EXTRACT TO READ -
The US Department of Energy (DOE) has transferred all of the used nuclear fuel from the closed Experimental Breeder Reactor-II (EBR-II) from wet to dry storage. The target was achieved almost nine months ahead of schedule.
The transfer is one of several requirements DOE is obligated to meet under the Idaho Settlement Agreement it signed in 1995 with the state of Idaho, and the US Navy. The agreements support the clean-up and disposition of used fuel, along with high-level and transuranic radioactive legacy waste at the Idaho National Laboratory (INL) site.
DOE transferred more than 100 shipments of EBR-II sodium-bonded driver fuel from wet to dry storage as part of the agreement. Dr Kathryn Huff, Assistant Secretary for Nuclear Energy said: “We will continue to safely and effectively manage the site’s legacy waste to keep our promise with the citizens of Idaho.”
A portion of the EBR-II fuel is being treated to recover uranium products which could potentially be used as a source for high-assay low-enriched uranium (HALEU) material which is viewed as crucial fuel for the development and deployment advanced reactors, currently in the design stage. The HALEU will be used to support fuel qualification testing and DOE-supported advanced reactor demonstration projects.
EBR-II operated from 1964 to 1994 at Argonne National Laboratory-West. It generated power for the lab and supported reactor research and development projects. By 1996, the reactor’s used fuel was removed and placed into wet storage. DOE started transferring the fuel to dry storage in 2011.
Connie Flohr, manager of the DOE Office of Environmental Management (EM) Idaho Cleanup Project, said removal of the last elements in underwater storage “was a well-coordinated effort by our high-performing workforce and brings an end to a massive effort to safely transfer thousands of spent nuclear fuel elements from wet to dry storage over the past decade." According to EM, the wet storage basin at the Idaho Nuclear Technical & Engineering Centre (INTEC) is the largest used nuclear fuel storage basin in the world. Emptying it has taken more than two decades and has involved DOE's Office of Nuclear Energy and the Office of Naval Reactors Idaho Branch Office, with the support of five contracting companies.
The EBR-II was a sodium-cooled fast reactor designed, built and operated by Argonne National Laboratory at the National Reactor Testing Station in Idaho. It was shut down in 1994 and custody was transferred to Idaho National Laboratory after its founding in 2005.

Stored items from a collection
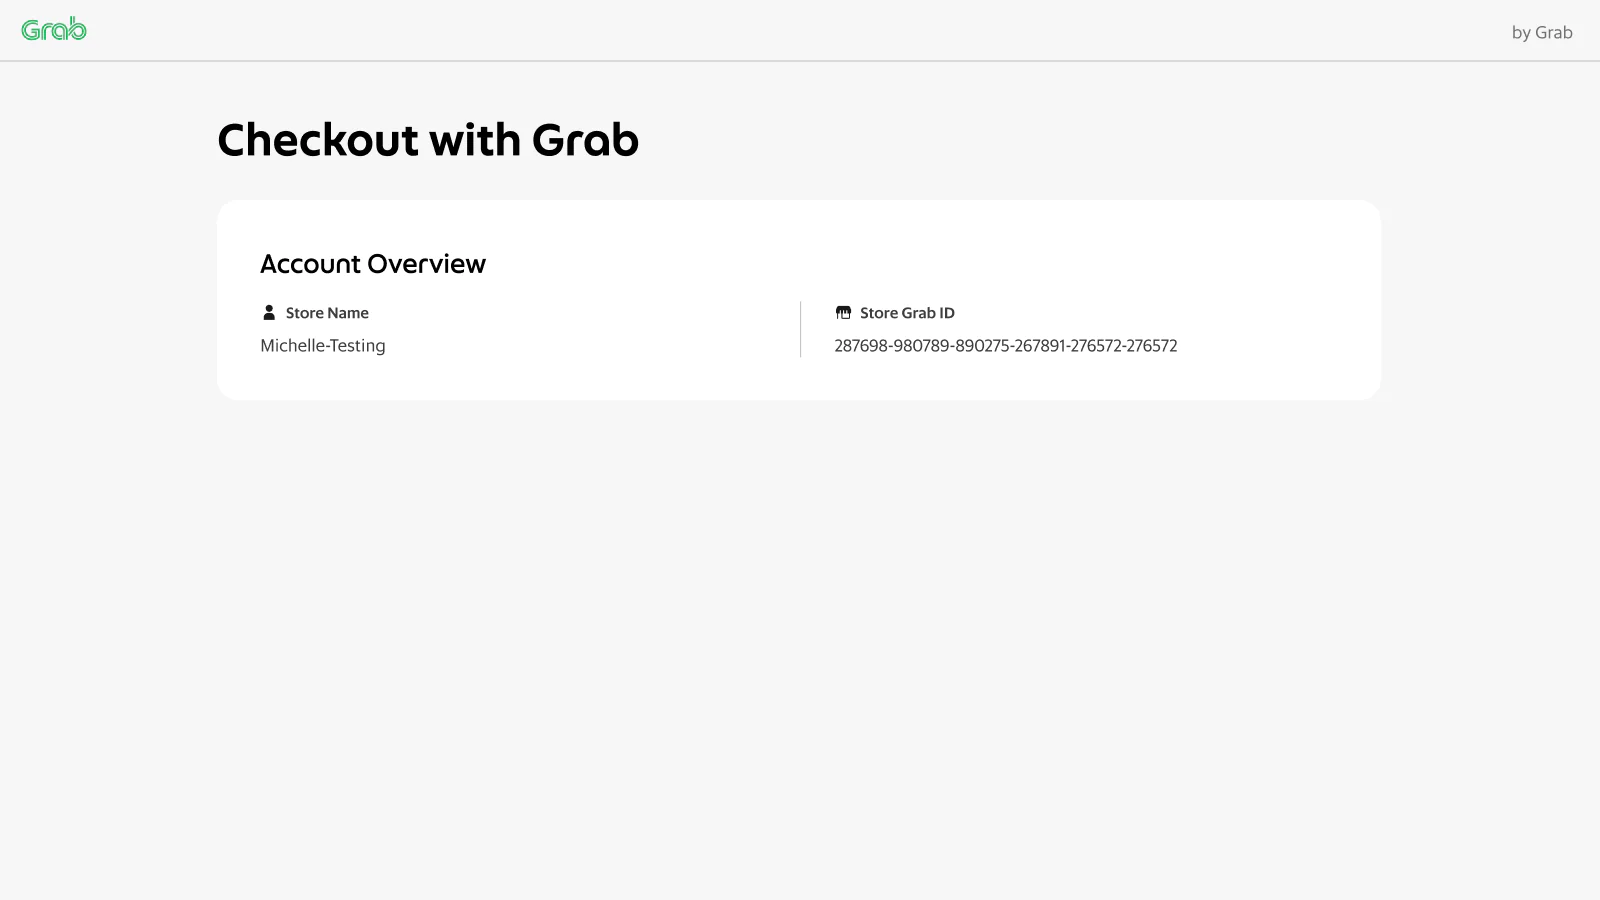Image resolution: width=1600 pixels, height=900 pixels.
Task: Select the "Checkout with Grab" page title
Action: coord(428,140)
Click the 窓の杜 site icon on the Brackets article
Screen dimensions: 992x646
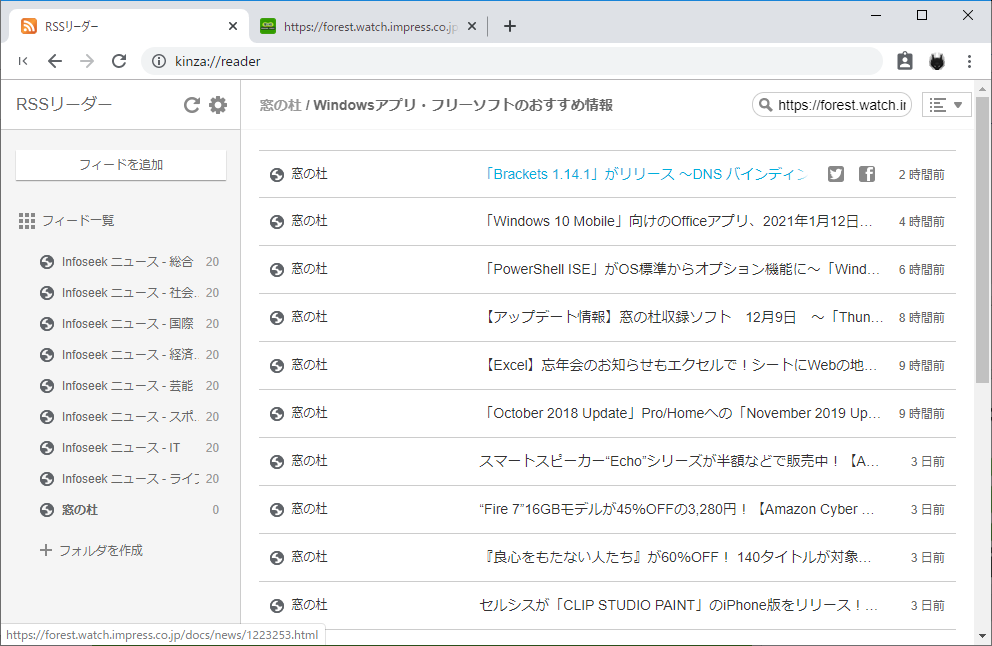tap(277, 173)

PROBLEM REQUIREMENTS -
Retype the passage from the article on EBR-II fuel storage, covering the stretch from "EBR-II operated from" through "storage in 2011.". The material above is separate from the text and stands on its own.

EXPECTED OUTPUT -
EBR-II operated from 1964 to 1994 at Argonne National Laboratory-West. It generated power for the lab and supported reactor research and development projects. By 1996, the reactor’s used fuel was removed and placed into wet storage. DOE started transferring the fuel to dry storage in 2011.